Thursday, July 8, 2010

CHAPTER 7

CBP Summer…

Thank God that my father allowed me to enroll in summer CBP. (There’s a story behind..) It was a great opportunity for me to go through in this university. I was not an alien in this place because I’ve already visited MSU before, since my sister and brothers were studying here. But still, I couldn’t avoid feeling inferior since I was not a Meranao. I felt like I didn’t belong. However, I tried to get along with Meranao people. And later on I’ve learned to cope up with their culture. In fact, I had a lot of acquaintance who happened to be a Meranaos. They were all nice, but there were still those who were so high pride. However, I just didn’t mind them. What’s important was that I was admitted in this university though I didn’t get it during summer CBP. I knew it from the beginning that I would be failed. That’s why I didn’t feel excited in getting the result card because I knew that I was failed. And it was really, really true! I did my best, but it seemed that my best wasn’t good enough. So when, my mom called me up on the phone and asked me about the result, I just answered her with a crying voice and she got the message right away.

I suddenly realized how insubstantial I am in math. Perhaps, my foundation in high school has something to do with it—why? Because I came from a low standard school.

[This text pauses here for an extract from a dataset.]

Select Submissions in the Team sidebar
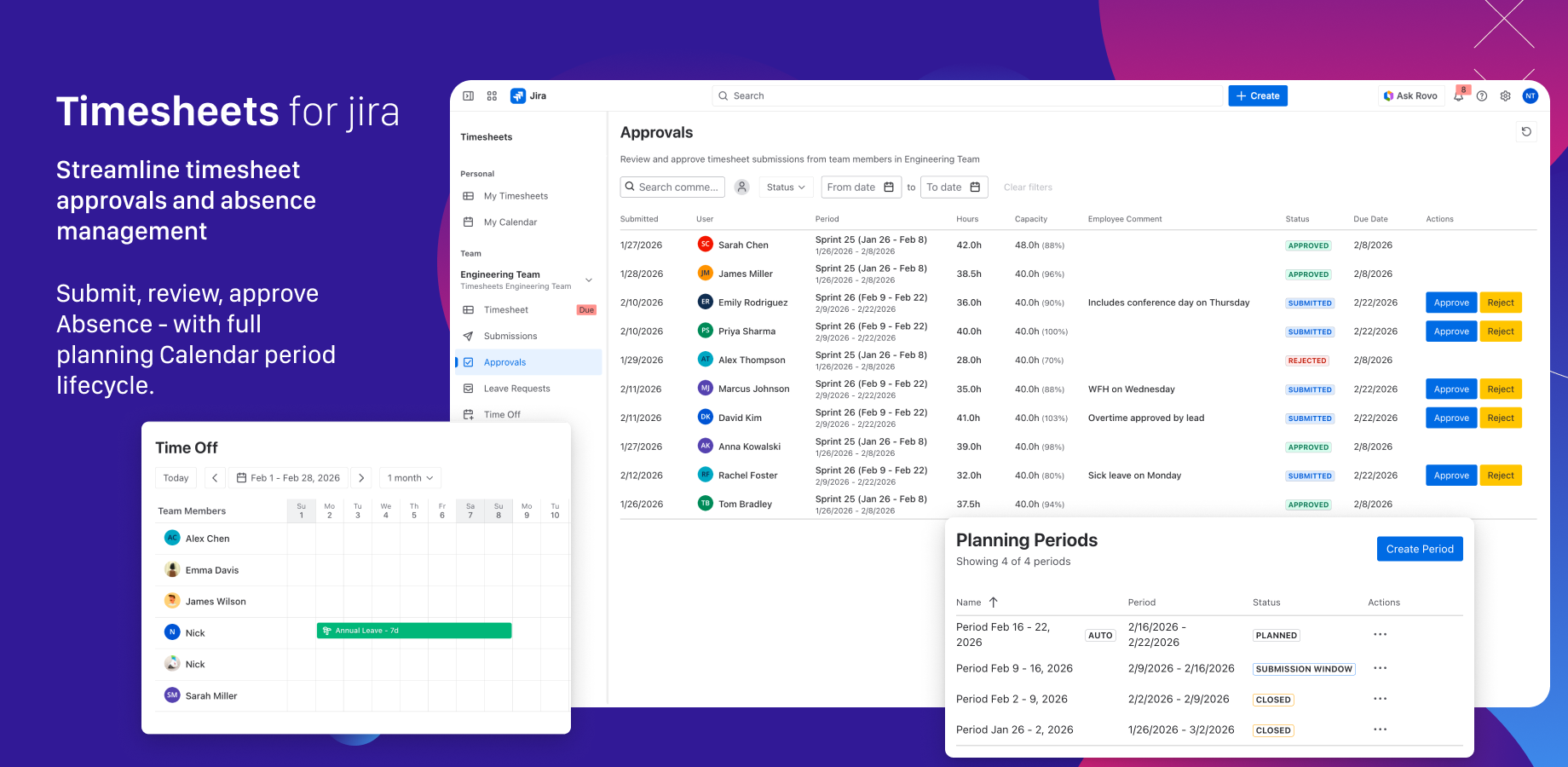pyautogui.click(x=512, y=336)
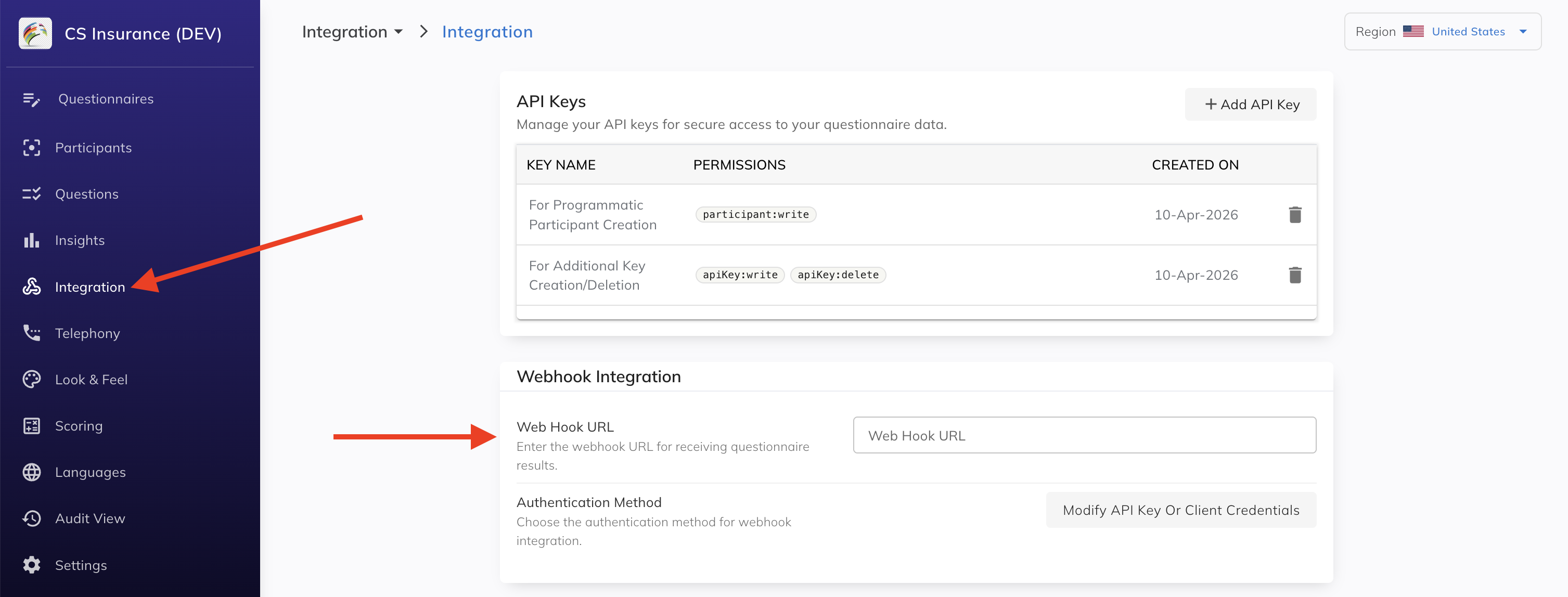Click Modify API Key Or Client Credentials
1568x597 pixels.
click(1180, 510)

I mean in public school, in which such is expected to be inadequate in learning. The learning ground was so poor. And besides, I didn’t take my math seriously during high school because I got uninterested to it. Math was one of my enemies in terms of academic. So when I enrolled for CPC, I really promised to myself that by this time, I would make my performances even better. But before that, before I enrolled in CPC, I went home first, or course. I did most of the households just to my parents would allow me to proceed in my schooling. At first, they didn’t want me to continue my study for accordingly, they couldn’t support me financially. But I still insisted. I didn’t take “no” for an answer especially when it comes to my study. No matter how my mom discouraged me to not go back to I MSU, still it didn’t work, because I really didn’t want to stop. Though I wasn’t that smart, still I loved schooling. I’d still have a lot of things that I want to do in my life and I knew that the only way for me to make them come true will be education. And this was the reason why I am still struggling for my study because I wanted my parents to be proud of me someday.

I want the word to see that I can be what I really want to be!